*Problem to solve:* Once you find a line containing the word "icon" in the entries below, copy it.

BEGIN

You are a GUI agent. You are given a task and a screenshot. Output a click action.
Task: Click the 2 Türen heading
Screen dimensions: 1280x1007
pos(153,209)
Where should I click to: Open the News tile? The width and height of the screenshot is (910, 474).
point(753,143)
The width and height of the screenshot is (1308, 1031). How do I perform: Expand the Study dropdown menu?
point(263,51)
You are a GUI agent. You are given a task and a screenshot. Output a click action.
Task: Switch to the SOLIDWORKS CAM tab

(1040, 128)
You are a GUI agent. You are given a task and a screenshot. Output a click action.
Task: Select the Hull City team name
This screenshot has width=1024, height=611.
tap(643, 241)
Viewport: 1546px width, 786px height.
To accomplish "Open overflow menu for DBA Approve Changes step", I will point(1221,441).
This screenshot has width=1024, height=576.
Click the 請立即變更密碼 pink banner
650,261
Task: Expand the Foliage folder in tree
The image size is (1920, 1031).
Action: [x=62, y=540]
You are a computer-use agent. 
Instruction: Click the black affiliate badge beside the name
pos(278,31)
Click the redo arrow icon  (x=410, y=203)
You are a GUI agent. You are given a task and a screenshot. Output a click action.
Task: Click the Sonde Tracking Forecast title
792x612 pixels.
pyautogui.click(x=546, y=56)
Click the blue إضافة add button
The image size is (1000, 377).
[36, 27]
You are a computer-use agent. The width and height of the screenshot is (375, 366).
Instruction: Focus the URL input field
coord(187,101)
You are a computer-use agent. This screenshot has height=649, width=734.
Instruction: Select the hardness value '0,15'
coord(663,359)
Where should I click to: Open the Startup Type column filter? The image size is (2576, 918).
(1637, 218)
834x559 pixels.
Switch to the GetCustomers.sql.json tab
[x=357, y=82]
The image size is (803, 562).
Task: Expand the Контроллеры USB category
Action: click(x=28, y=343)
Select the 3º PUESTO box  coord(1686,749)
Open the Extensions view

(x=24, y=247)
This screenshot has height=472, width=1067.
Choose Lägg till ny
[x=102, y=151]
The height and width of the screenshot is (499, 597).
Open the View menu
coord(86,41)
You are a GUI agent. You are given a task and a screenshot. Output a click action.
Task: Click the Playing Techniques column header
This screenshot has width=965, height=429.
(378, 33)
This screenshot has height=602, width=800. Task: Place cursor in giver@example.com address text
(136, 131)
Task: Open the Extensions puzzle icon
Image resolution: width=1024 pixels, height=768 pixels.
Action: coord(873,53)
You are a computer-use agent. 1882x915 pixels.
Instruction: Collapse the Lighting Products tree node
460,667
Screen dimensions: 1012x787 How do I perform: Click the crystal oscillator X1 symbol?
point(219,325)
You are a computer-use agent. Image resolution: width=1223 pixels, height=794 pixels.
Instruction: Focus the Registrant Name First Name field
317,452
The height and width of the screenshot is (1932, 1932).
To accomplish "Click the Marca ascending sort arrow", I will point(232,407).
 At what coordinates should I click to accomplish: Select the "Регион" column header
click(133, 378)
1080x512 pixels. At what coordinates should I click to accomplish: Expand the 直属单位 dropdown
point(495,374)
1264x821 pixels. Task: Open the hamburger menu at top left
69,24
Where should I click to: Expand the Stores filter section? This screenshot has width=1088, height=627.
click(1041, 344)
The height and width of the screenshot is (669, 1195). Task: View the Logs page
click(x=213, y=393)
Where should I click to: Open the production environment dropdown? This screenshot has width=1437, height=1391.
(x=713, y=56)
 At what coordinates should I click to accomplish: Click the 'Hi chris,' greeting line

END

*Response to this exercise:*
Click the redo arrow icon  (x=410, y=203)
Task: Open the Extensions puzzle icon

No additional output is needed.